Wool is one of the reasons Waverley Mills exists at all.
More than 150 years ago, there was enough belief in the quality of wool grown in Tasmania that machinery, looms and skilled Scottish weavers were brought halfway around the world to weave it properly.
That confidence was not misplaced.
Tasmania has a long and proud history as one of Australia's great wool-growing regions. Much of that story can be traced back to the pioneering work of Eliza Forlong, who travelled to Saxony in the early nineteenth century to source some of the world's finest Merino sheep. The genetics she helped introduce to Australia would shape the future of the nation's wool industry.
Those sheep found an ideal home in Tasmania. 
The island's cool climate, reliable rainfall and long growing seasons allow sheep to produce fibre slowly and consistently. Native grasslands, improved pastures and generations of careful breeding have helped establish Tasmania as a producer of exceptional wool, sought after for its softness, brightness and comfort.
At Waverley Mills, wool is not simply a raw material.
It is something we work with every day.
One of the first things you learn in a weaving mill is that not all wool is the same.
A blanket designed for a bedroom requires different characteristics to one designed for a campfire. A scarf worn against the skin demands a different fibre to a blanket expected to withstand muddy paws and daily use.

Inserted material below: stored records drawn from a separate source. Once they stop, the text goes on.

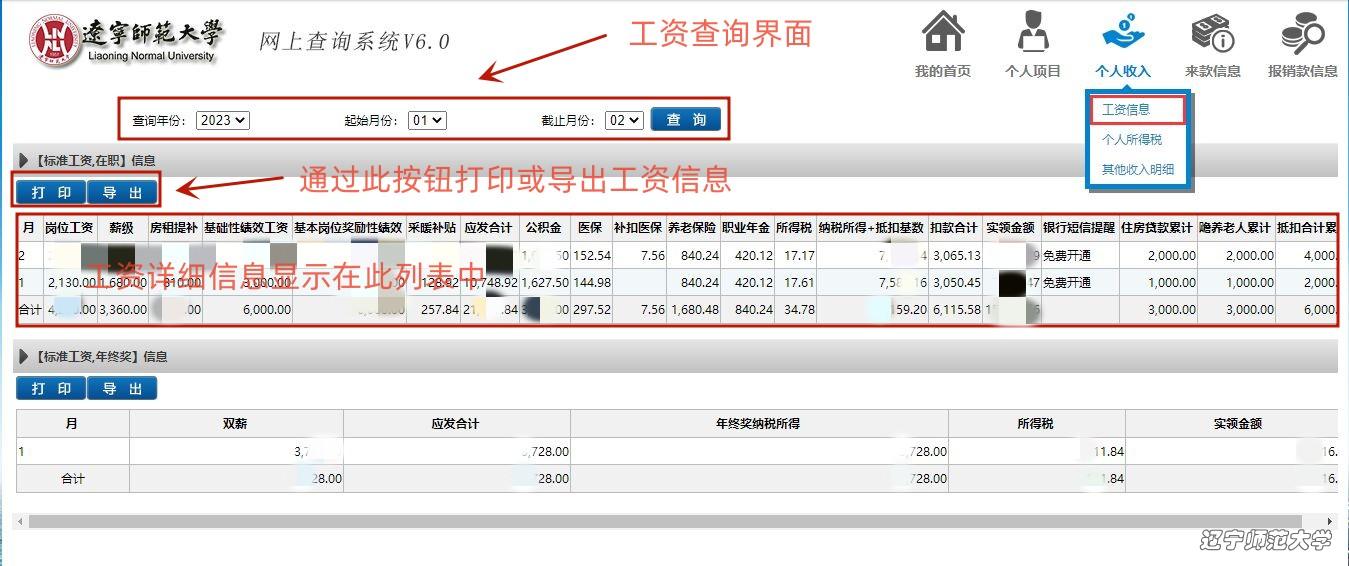
Task: Open the 个人项目 icon
Action: [1032, 34]
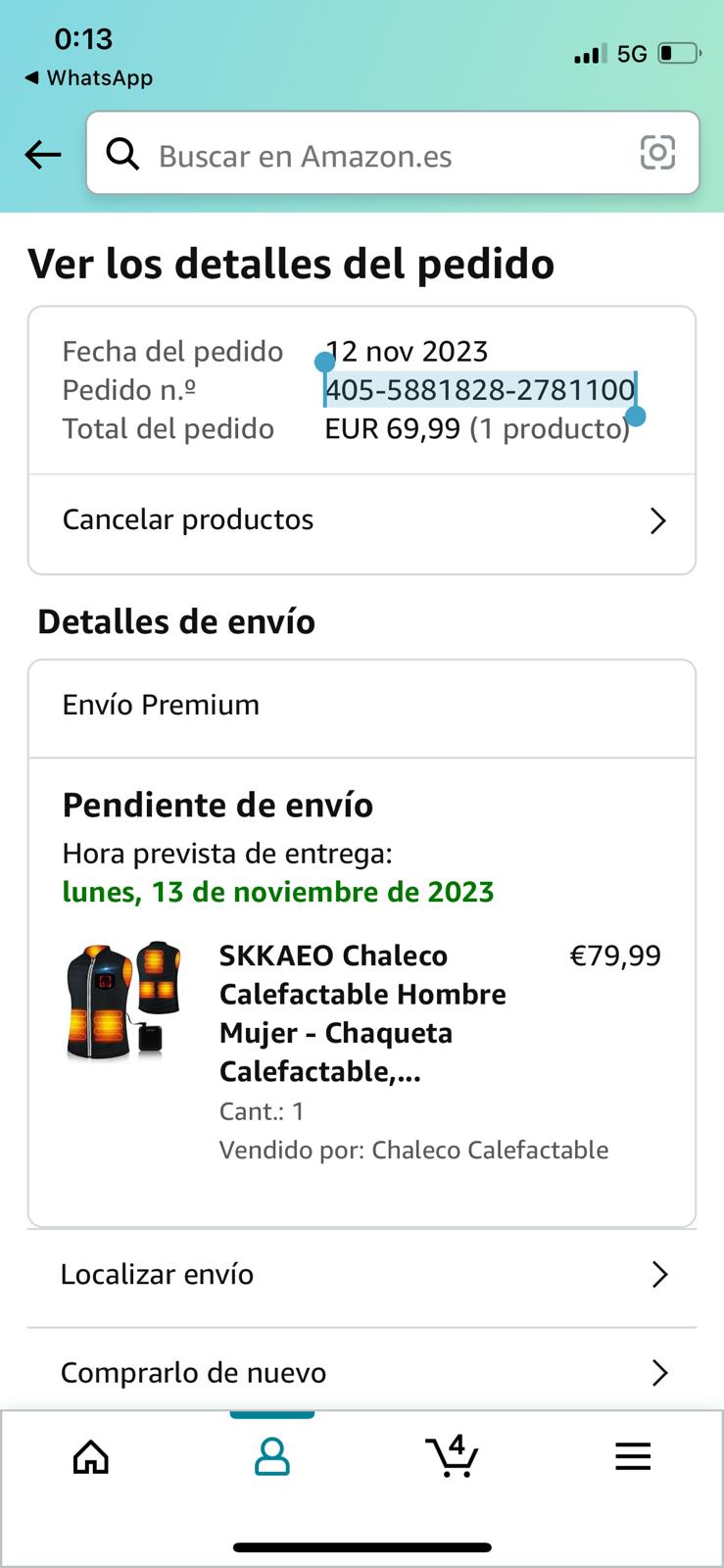
Task: Open the account profile tab icon
Action: pos(272,1456)
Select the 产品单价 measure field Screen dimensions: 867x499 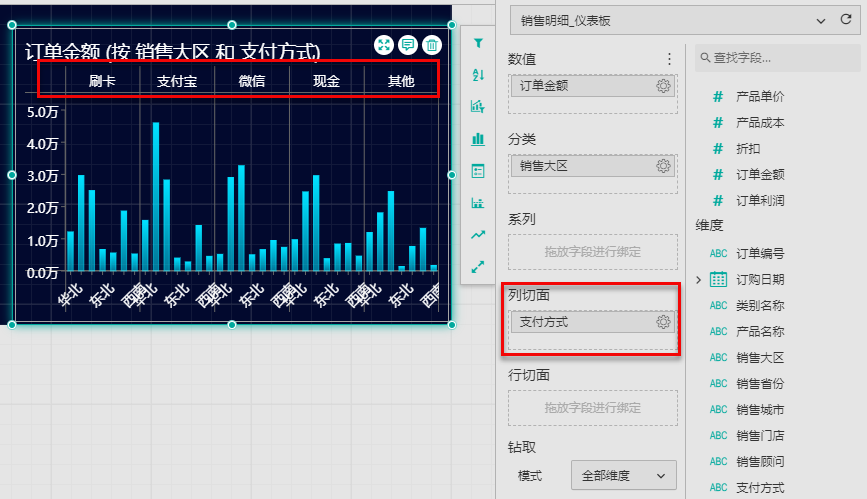click(759, 97)
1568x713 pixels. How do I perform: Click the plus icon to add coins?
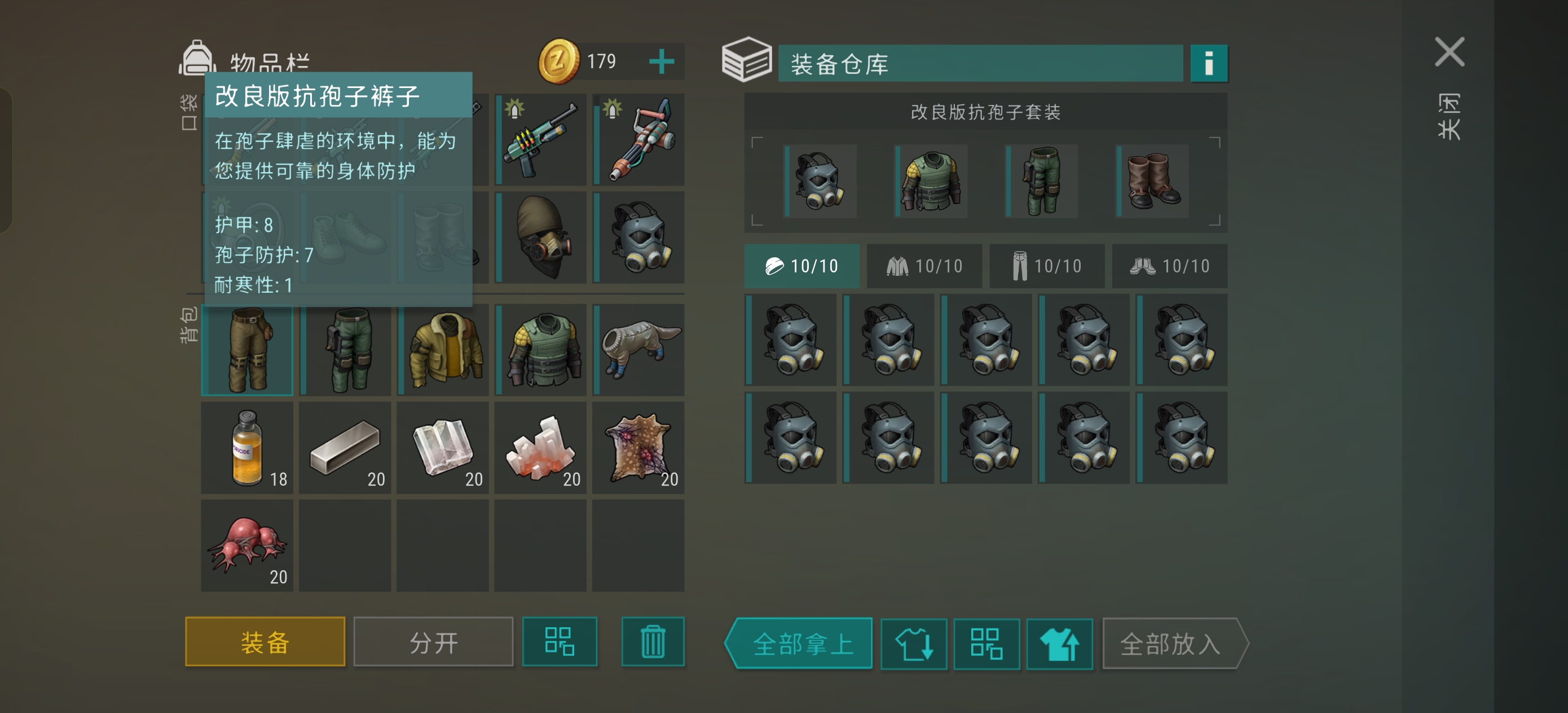[661, 61]
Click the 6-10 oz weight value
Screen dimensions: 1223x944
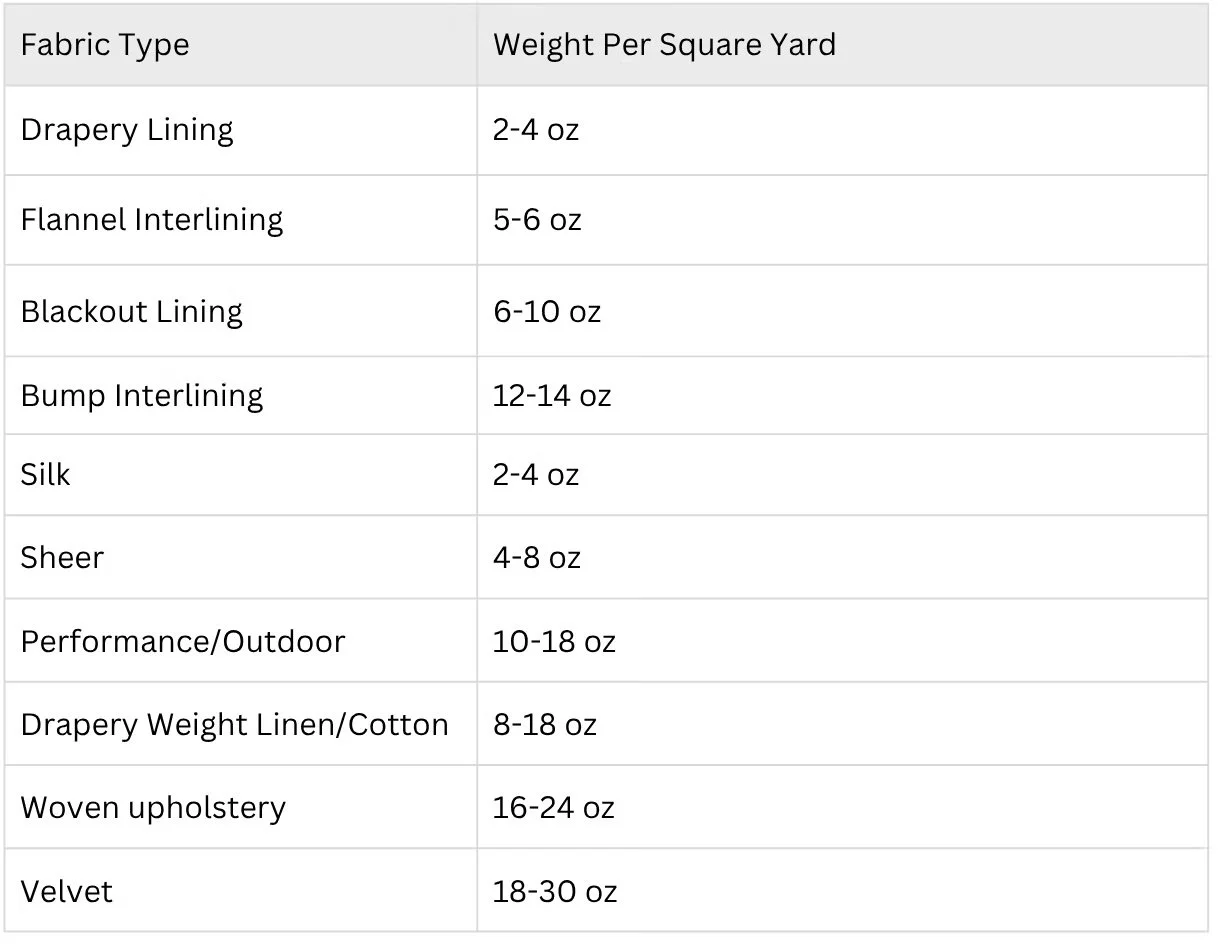(547, 311)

The art lies in selecting the right wool for the right purpose.
The most common way of measuring wool is by micron — the diameter of an individual fibre.
As a general rule, finer fibres feel softer against the skin, while broader fibres offer greater durability and resilience. Neither is inherently better. They simply perform differently.
For the Tasman Tartan collection, we selected four distinct wool specifications, each chosen for the way the finished product would be used.
18 Micron Merino
The Tasman Tartan scarf is woven from fine 18 micron Tasmanian Merino wool.
At this level of fineness, the fibres bend easily against the skin, creating a remarkably soft handle and exceptional comfort. The scarf feels light, refined and easy to wear, while still providing the natural warmth and breathability that Merino wool is known for.
For a product worn directly against the neck and face, softness matters.
Eighteen micron wool delivers it beautifully.
22 Micron Merino
The Tasman Tartan bed blanket is woven from 22 micron Australian Merino wool.
Often regarded as one of the most versatile wool categories available, 22 micron wool balances softness with durability. It provides the comfort people expect from a premium blanket while offering the resilience required for everyday use.
A blanket should do more than feel good in a showroom.
It should provide warmth through winter after winter.
This is the wool that allows it to do exactly that.
29 Micron Wool
The Tasman Tartan camp blanket was designed with a very different purpose in mind.
For this piece, we selected durable 29 micron wool and heavily milled the finished blanket to create density, warmth and resilience.
This is not a fibre chosen for delicacy.
It is chosen for performance.
The resulting blanket is dense, robust and designed for outdoor life. Around a fire. Across a swag. Rolled into the back of a vehicle. Taken wherever warmth is required.
For generations, wool of this type has been trusted by stockmen, campers and travellers because it simply works.
Matching Fibre to Function
Every product in the Tasman Tartan collection begins with the same material.
But not the same wool.
The scarf, bed blanket, camp blanket and pet blanket each required a different fibre, a different construction and a different approach.
That is the advantage of working directly with wool every day.
Understanding not simply where it comes from, but how it behaves.
At Waverley Mills, wool has never been a trend.
It is the material our mill was built around.
The reason weaving came to Tasmania in the first place.
And after more than 150 years, we remain convinced there is no better fibre for creating products designed to provide warmth, comfort and durability for generations.
Because before Tasman Tartan became a collection, it began as something much simpler.
Wool grown on grass.
On an island that has been producing some of the world's finest fibre for more than two centuries.